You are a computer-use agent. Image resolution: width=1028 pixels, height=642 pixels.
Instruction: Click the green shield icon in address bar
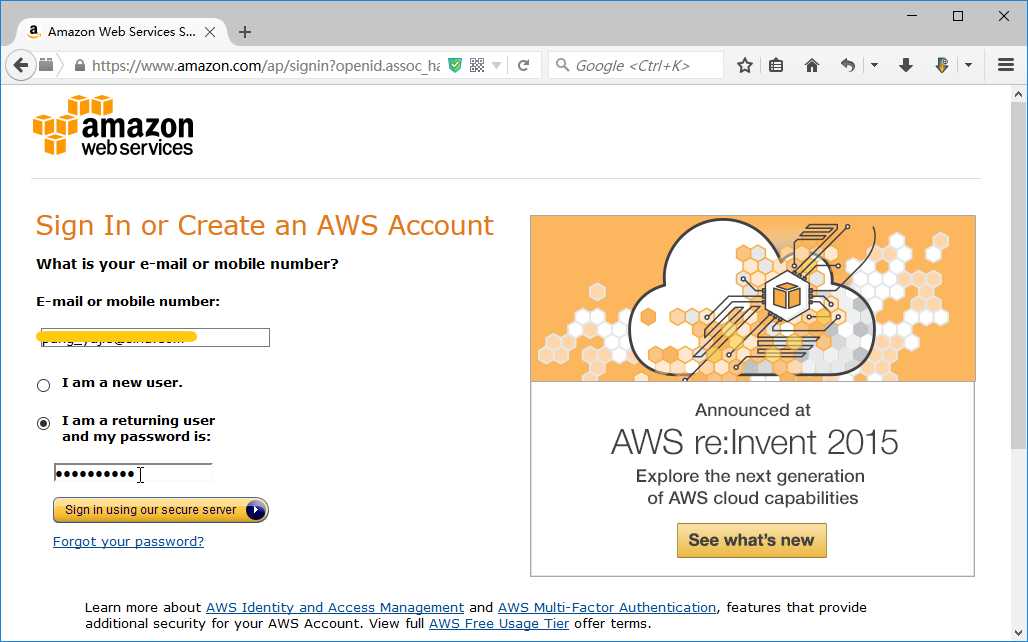click(x=456, y=65)
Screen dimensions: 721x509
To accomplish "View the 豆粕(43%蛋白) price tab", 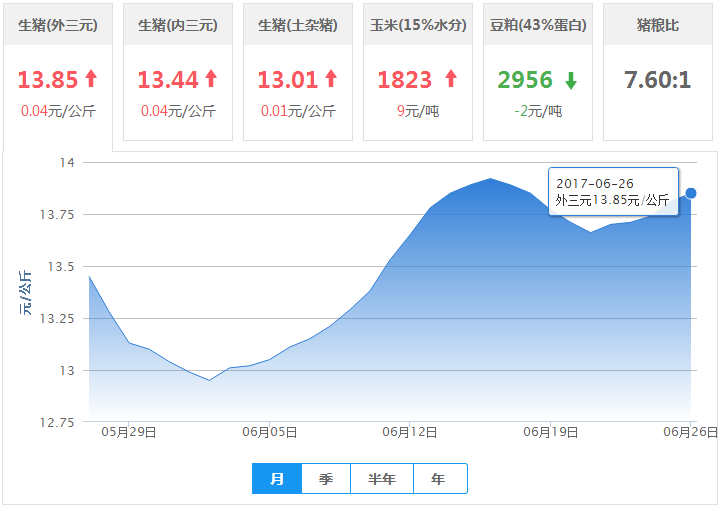I will pos(538,25).
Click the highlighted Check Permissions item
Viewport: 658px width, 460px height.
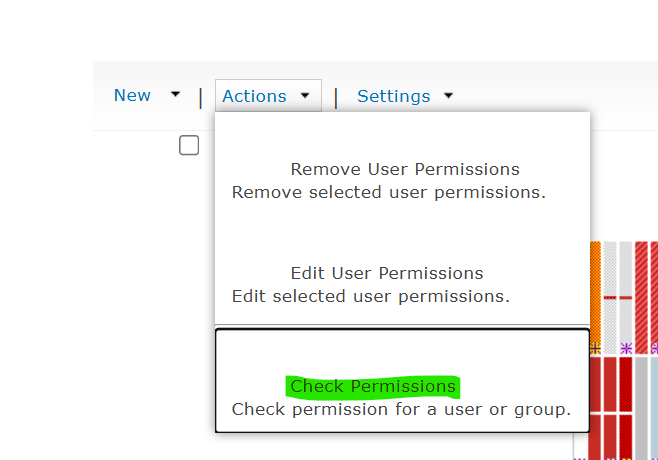click(372, 386)
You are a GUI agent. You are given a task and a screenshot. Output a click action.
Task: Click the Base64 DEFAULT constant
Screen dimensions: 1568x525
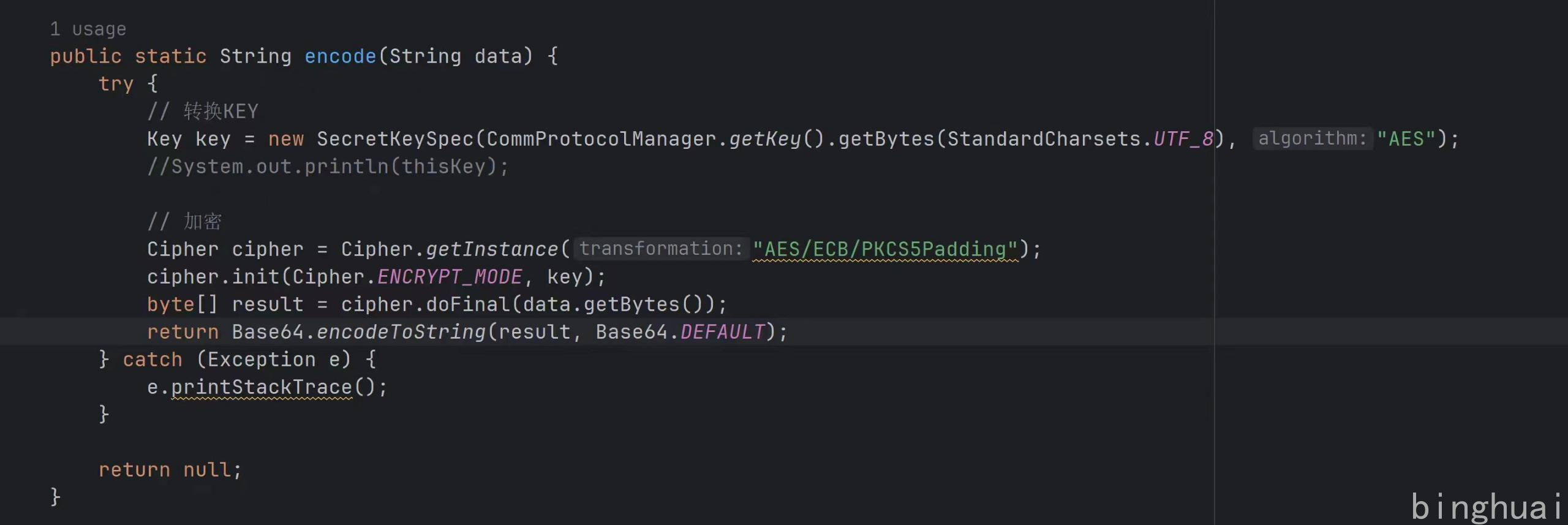pos(723,332)
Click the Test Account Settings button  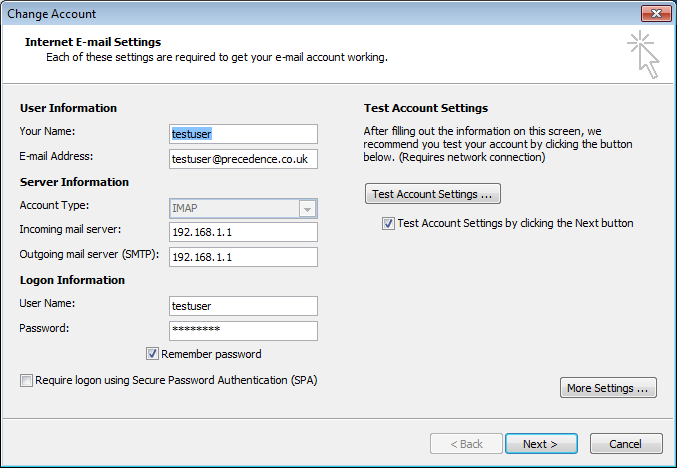432,194
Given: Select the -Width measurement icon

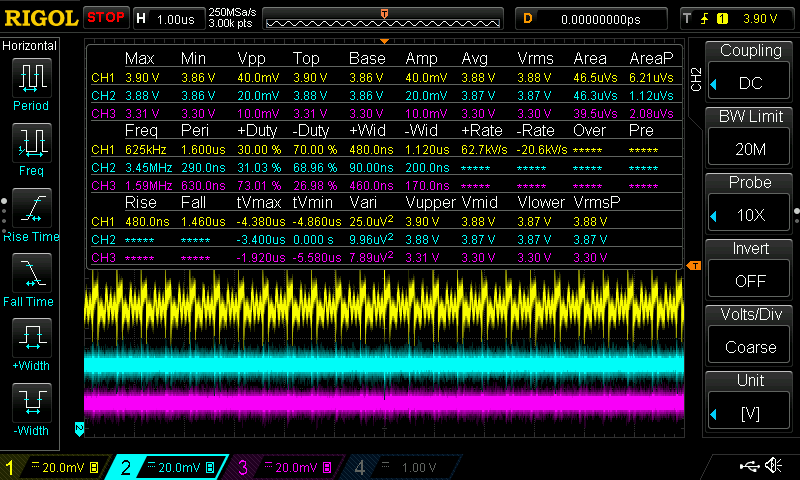Looking at the screenshot, I should click(x=32, y=404).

★ ★ ★ ★

__Work request__:
In the records above, some lines may contain the word "agent"; copy every one of them.

__Answer box__:
You are a computer-use agent. Image resolution: width=1028 pixels, height=642 pixels.
You are a GUI agent. You are given a task and a screenshot. Output a click action.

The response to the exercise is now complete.